Krótka, zawodnicza, sięgająca tylko od czubka narty za piętę foka sprawdzi się w przypadku profesjonalisty, pragnącego zaoszczędzić kilka sekund na przepinkach. Początkujący skiturowiec z taką wyczynową foką już na trzecim podejściu będzie ciągnął za sobą oklejoną śniegiem końcówkę, desperacko próbując powstrzymać nartę przed cofaniem się w puchu.
Dla mniej wprawnych narciarzy-turystów lepsze będą długie foki, typu „gumka-haczyk”.

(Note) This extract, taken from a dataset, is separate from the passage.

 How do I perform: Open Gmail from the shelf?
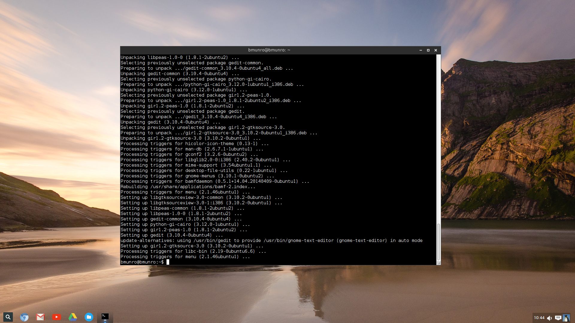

Po drugie, i ta kwestia dotyczy w takim samym stopniu początkujących, jak zaawansowanych skiturowców: bardzo ważne są trening i forma fizyczna przed wyjazdem.
Braków w tej dziedzinie najbardziej „wypasiony” sprzęt nie zrekompensuje! Trudno ustalić uniwersalne wytyczne dla naszych przygotowań.
Trening musi być dopasowany do poziomu zaawansowania i możliwości fizycznych danej osoby, jej trybu życia i rodzaju wykonywanej pracy, możliwości czasowych i celu, jaki chce osiągnąć.
Na skuteczność podczas podejść i zjazdów na skiturach największy też wpływ ma… nasza własna aktywność skiturowa. Skiturowcy z terenów górskich zawsze będą lepsi od turystów z dużych miast i mieszkańców nizin.
Bieganie czy siłownia nie zastąpią doświadczenia, zdobytego bezpośrednio w górach, na skiturach – ale mogą nam pomóc w zbudowaniu wymarzonej formy. Bo nawet wśród zawodników skialpinistycznych wielu ma okazję pobiegać na nartach… głównie w weekendy.